The Intercept posted an article examining reactions from state election officials to the Department of Homeland Security notification that Russian actors had targeted elections systems in 21 states in the months leading up to the 2016 presidential election. Balancing the necessity to prepare for potential attacks in the future through a thorough examination of last years experience with a desire to reinforce confidence in the election process has proven difficult. Warning that most states lack the mechanisms to deal with large-scale changes to voter registration, Bruce Schneier, a cybersecurity specialist at Harvard’s Berkman Center advised that “[t]he time to create a plan is before the battle lines are drawn, before we know who the hack favored, before we know who won and who lost.”
Oregon Senator Ron Wyden called on six of the main voting machine manufacturers in the U.S. to provide details about their cybersecurity efforts.

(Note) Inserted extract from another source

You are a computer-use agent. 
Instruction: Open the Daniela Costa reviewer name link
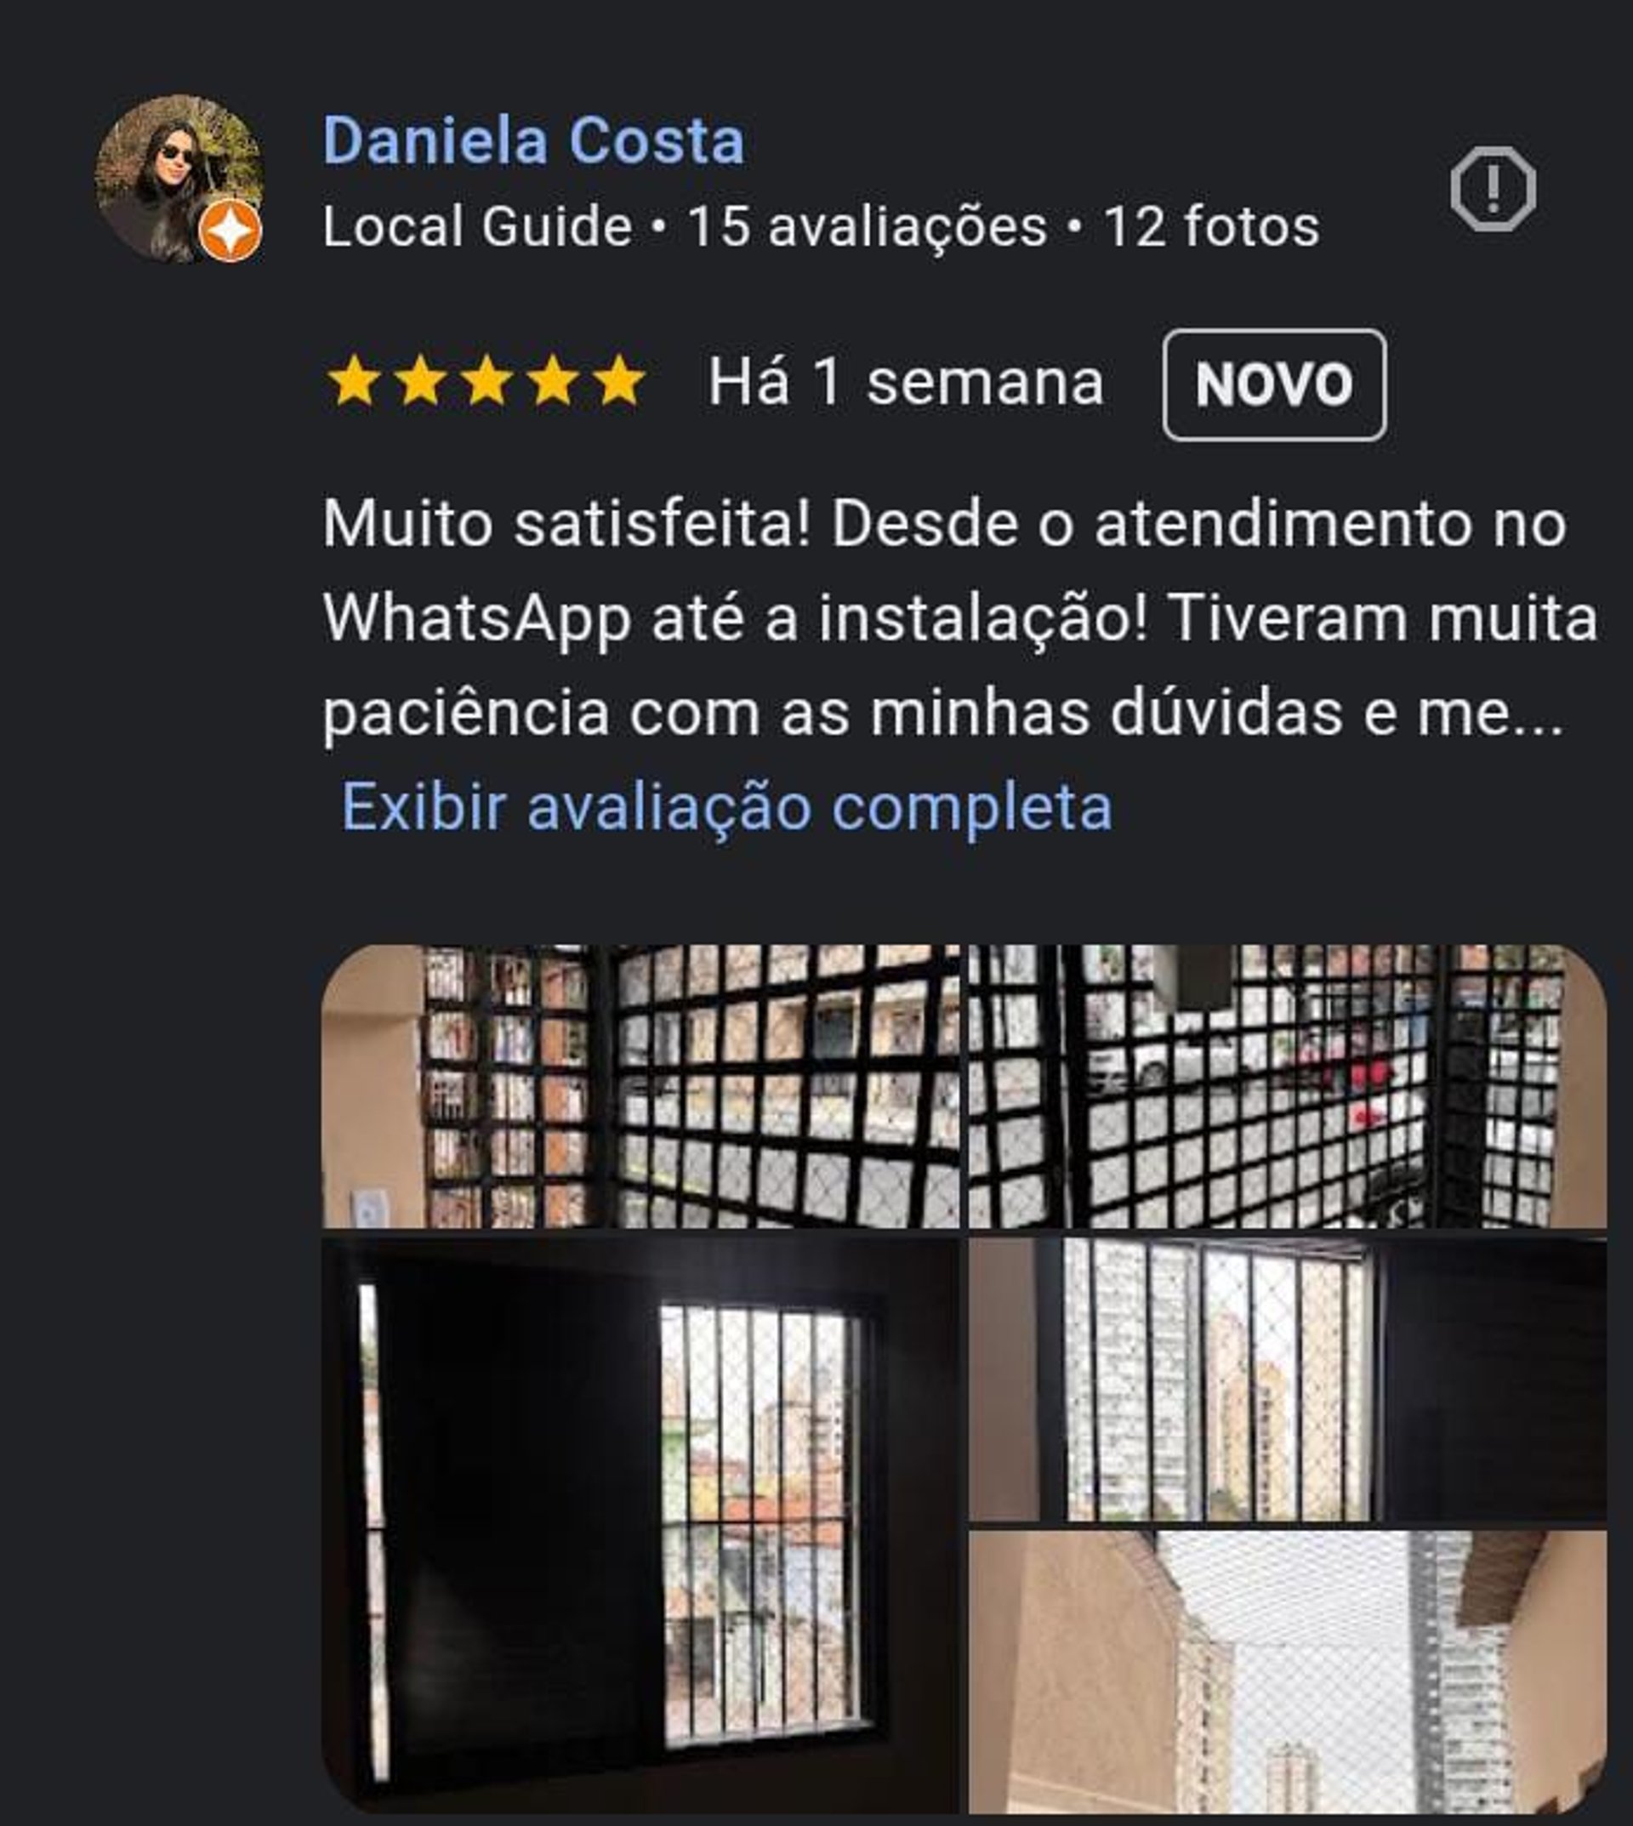pos(533,142)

The request comes as details have emerged of Russia’s successful attempts to hack election systems in many states. In his letter, Wyden asked a series of questions about cybersecurity efforts, requesting answers from Dominion Voting, Systems Election Systems & Software, Five Cedars Group, Hart InterCivic, MicroVote and Unisyn Voting Solutions, as well as voting system test labs V&V and SLI Compliance.
According to documents unsealed Thursday by a federal judge, Kris Kobach, the vice chairman of a voter fraud panel set up by President Trump, began soon after the election to draft legislative changes that would allow states to require voters to prove their citizenship when registering. In one memo Kobach recommended eliminating a provision of the NVRA that doesn’t allow officials at motor vehicles agencies to ask for any information on a voter registration application beyond what is required on a driver’s license application and suggested adding a provision in the law clarifying that it didn’t prevent states from asking about a proof of citizenship requirement.

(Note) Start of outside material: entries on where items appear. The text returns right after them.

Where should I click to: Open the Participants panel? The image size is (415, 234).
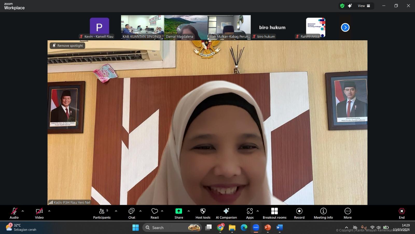[102, 213]
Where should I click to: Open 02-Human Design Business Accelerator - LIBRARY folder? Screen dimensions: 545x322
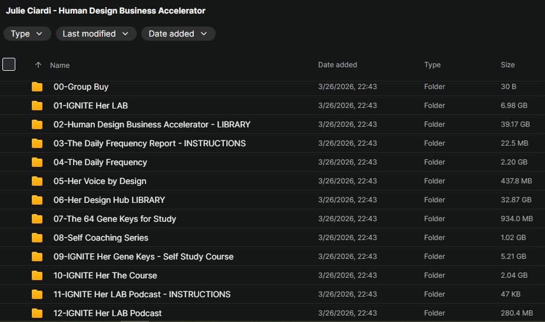click(x=151, y=124)
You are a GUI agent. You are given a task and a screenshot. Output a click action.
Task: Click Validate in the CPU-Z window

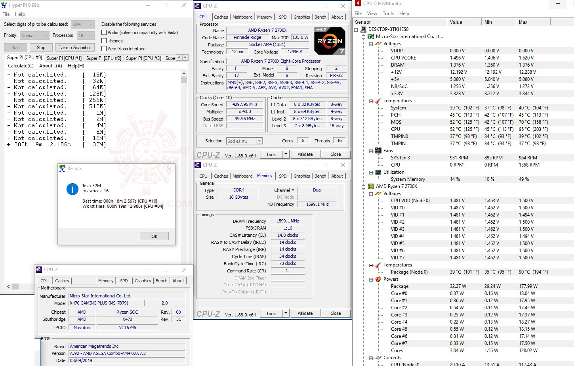pos(305,154)
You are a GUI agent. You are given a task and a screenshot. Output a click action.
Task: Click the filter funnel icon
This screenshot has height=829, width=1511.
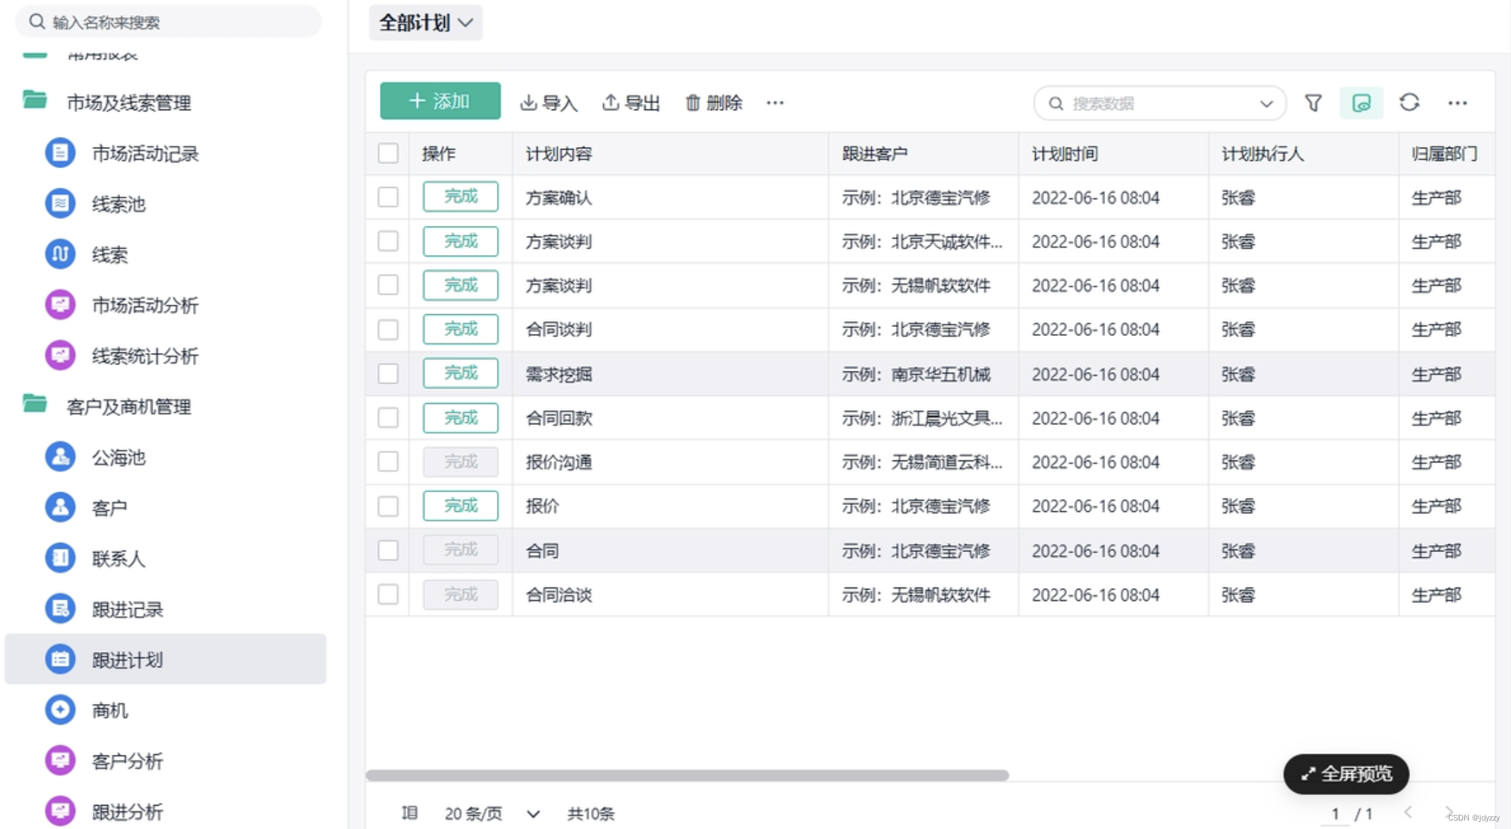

The Supreme Court heard arguments in a case challenging Wisconsin redistricting that could determine the constitutionality of partisan gerrymandering – the process of redrawing electoral districts in order to favor one party over another. In a Guardian editorial that examines the recent history and impact of political gerrymandering, former Wisconsin Senator Russ Feingold called on the court “to invalidate the practice of hyper-partisan gerrymandering, and force state legislatures to redraw the districts and maps that make voters irrelevant and our elections a rubber stamp.”
Members of the Florida Constitution Revision Commission have taken initial steps toward loosening restrictions on felon voting rights. The Atlantic examined the history of the provision in Florida’s constitution that prohibits voting by convicted felons. While the effect of the provision has been to disproportionately affect blacks and other minority citizens, the provision punishes people of all races who have served their debt to society, been released from prison, and asked to fully assume all the duties of citizenship, from paying taxes to participation in a draft.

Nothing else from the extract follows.